L’imam Shafi’i (m. 820), fondateur de l’école Shafi’i, a également traité
de ces différences, principalement en termes d’emplacement géographique,
avec une référence particulière pour l’Irak, Médine et la Syrie. Dans son vaste
ouvrage al-Umm, il parle de son désaccord avec les juristes de ces régions.
Shafi’i proposait que le consensus des érudits et la Sunna du prophète soient
les critères qui permettent de juger de l’authenticité de l’ikhtilaf, plutôt que
l’opinion générale locale sur laquelle insistait Malik. Dans son traité al-Risala,
écrit à la demande du calife Mahdi, Shafi’i plaidait pour que le désaccord entre
les juristes soit réglementé sur base de la Sunna et de l’ijma. Contrairement
à Ibn Muqaffa, qui proposait que le calife réglemente le désaccord, Shafi’i
considérait que la communauté d’érudits était plus compétente pour cette
tâche. Shafi’i réclamait une réglementation de l’ikhtilaf, mais il le considérait
aussi comme un phénomène juridique important, ce que l’on peut observer
à travers toute l’histoire du droit islamique.
Dans son ouvrage sur l’histoire de la législation islamique6 le cheik
Muhammad al-Khudri (m. 1927) décrit la manière dont l’ikhtilaf a constitué
l’une des caractéristiques dominantes du fiqh à travers son histoire, qui
remonte à l’époque des compagnons du prophète Mahomet, c’est-à-dire
la période 11-40 AH / 633-660 ap. J.-C. Il existe plusieurs exemples de
divergences d’opinions entre les compagnons sur divers sujets religieux.

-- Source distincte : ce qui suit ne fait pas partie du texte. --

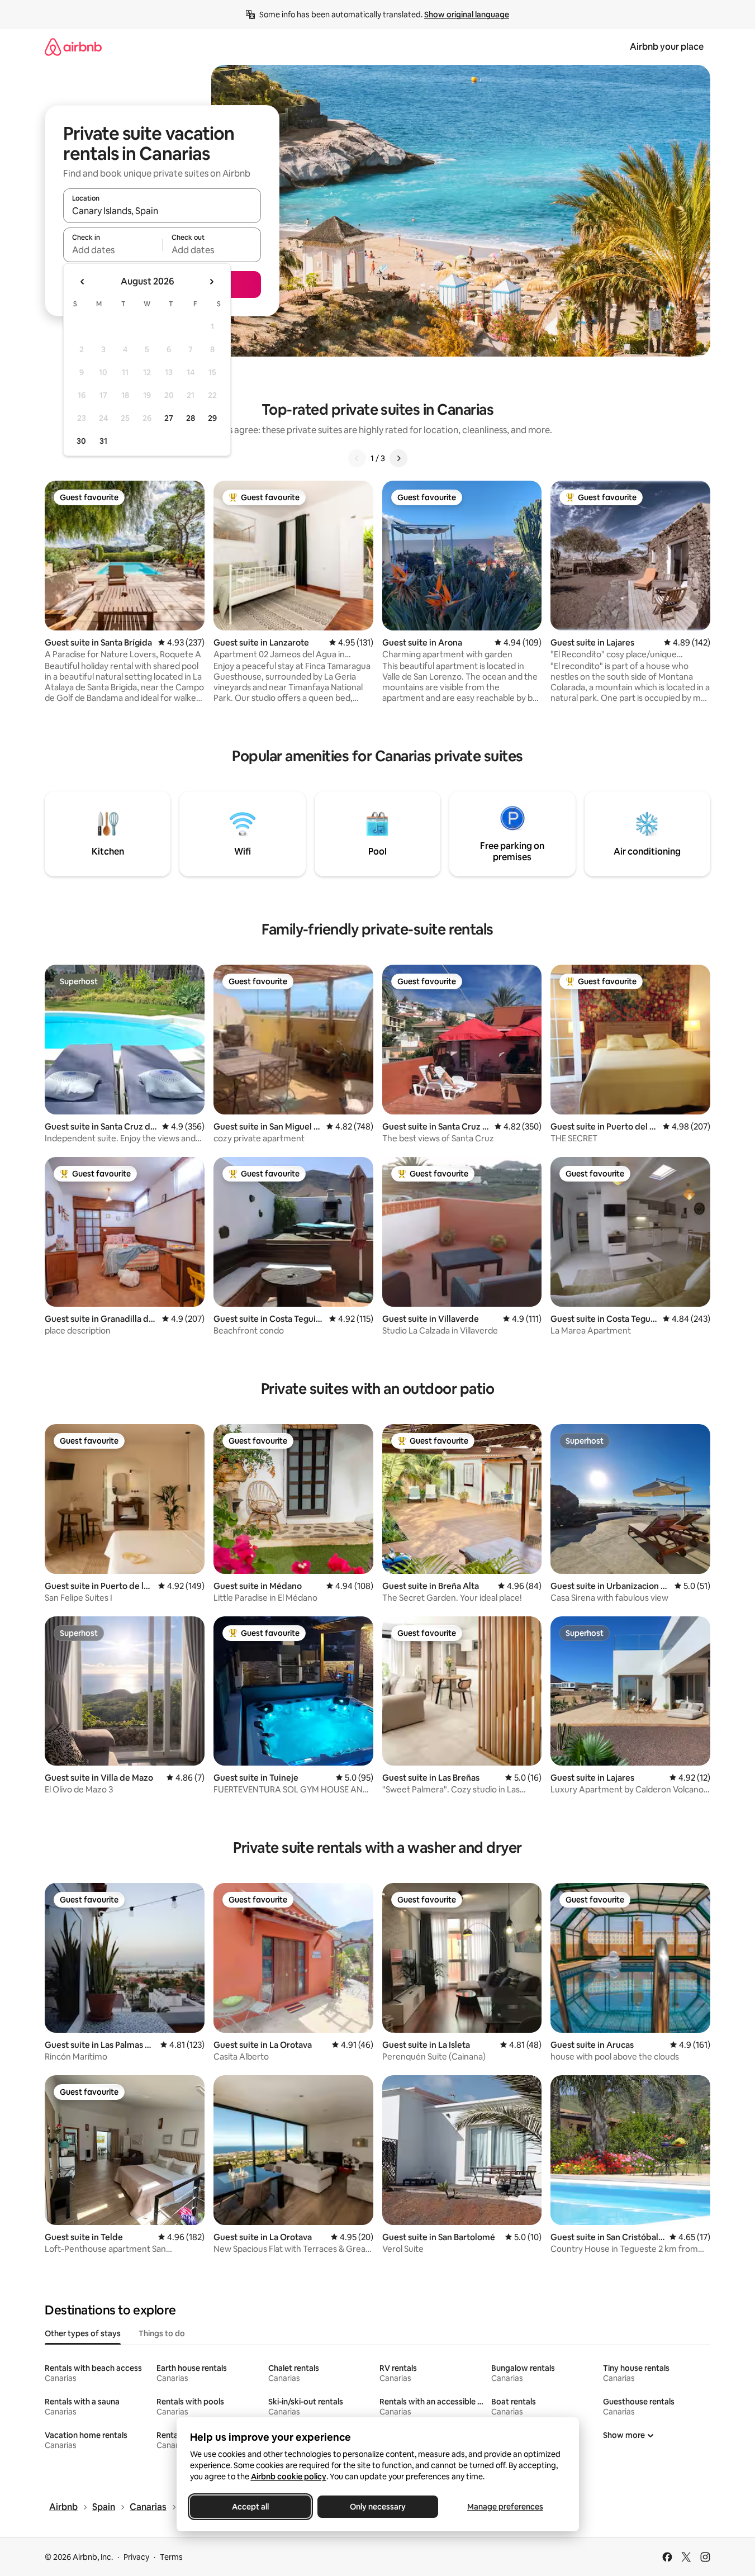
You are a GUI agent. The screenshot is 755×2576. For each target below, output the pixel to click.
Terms (171, 2557)
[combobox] (162, 210)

La plupart de ces divergences concernaient des cas où le Coran et la
Sunna n’offraient pas de consignes précises. Mais il y avait également
des différences dans les interprétations des préceptes coraniques. Dès
que l’empire musulman a commencé à s’étendre, les compagnons ont
commencé à voyager dans des régions diverses du califat. Al-Khudri
parle de sept grands centres où le fiqh a commencé à se développer en
plusieurs traditions juridiques locales autour de ces compagnons. Il divise le
développement du fiqh du septième au vingtième siècle en six périodes, en
expliquant la primauté de l’ikhtilaf à chacune de ces périodes.